Data excerpts:

►

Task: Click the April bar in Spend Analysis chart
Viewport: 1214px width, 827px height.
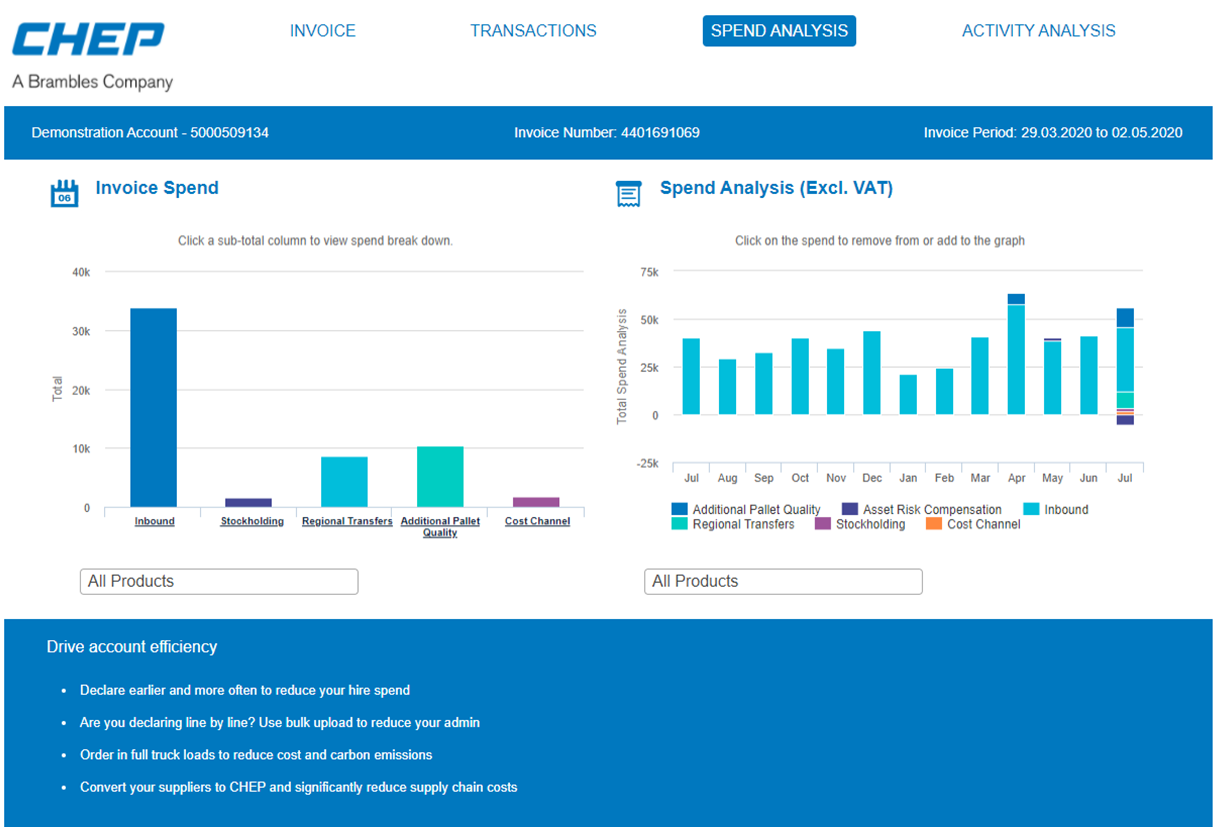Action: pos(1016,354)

◄
►

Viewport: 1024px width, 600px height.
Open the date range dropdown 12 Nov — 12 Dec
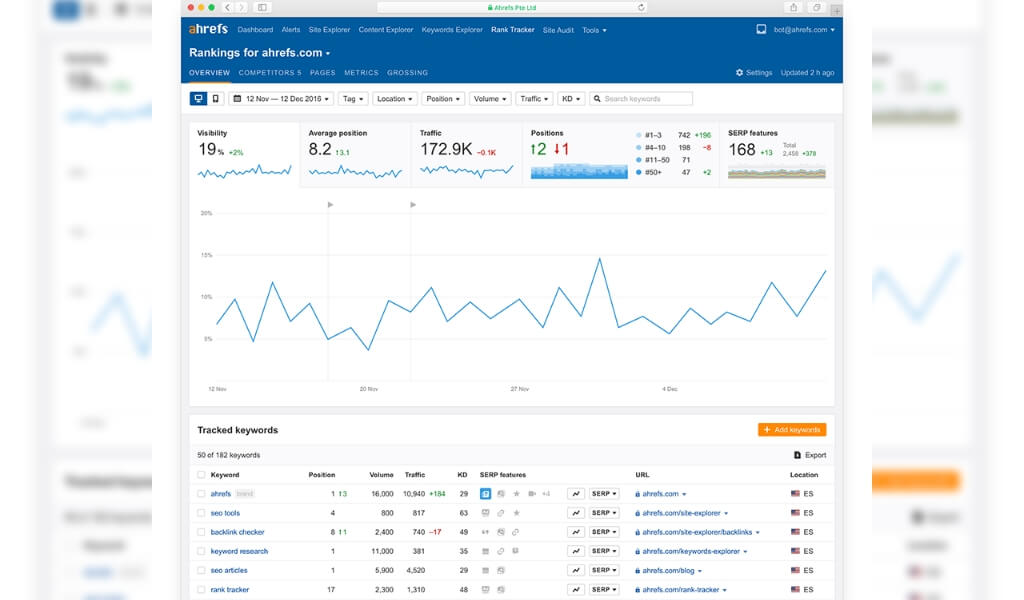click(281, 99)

◄
►

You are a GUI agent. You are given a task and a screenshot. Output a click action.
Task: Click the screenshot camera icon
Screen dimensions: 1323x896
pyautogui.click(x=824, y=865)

◄

The answer should be a single number: how many lines in the entries contain "screenshot".

Expected output: 2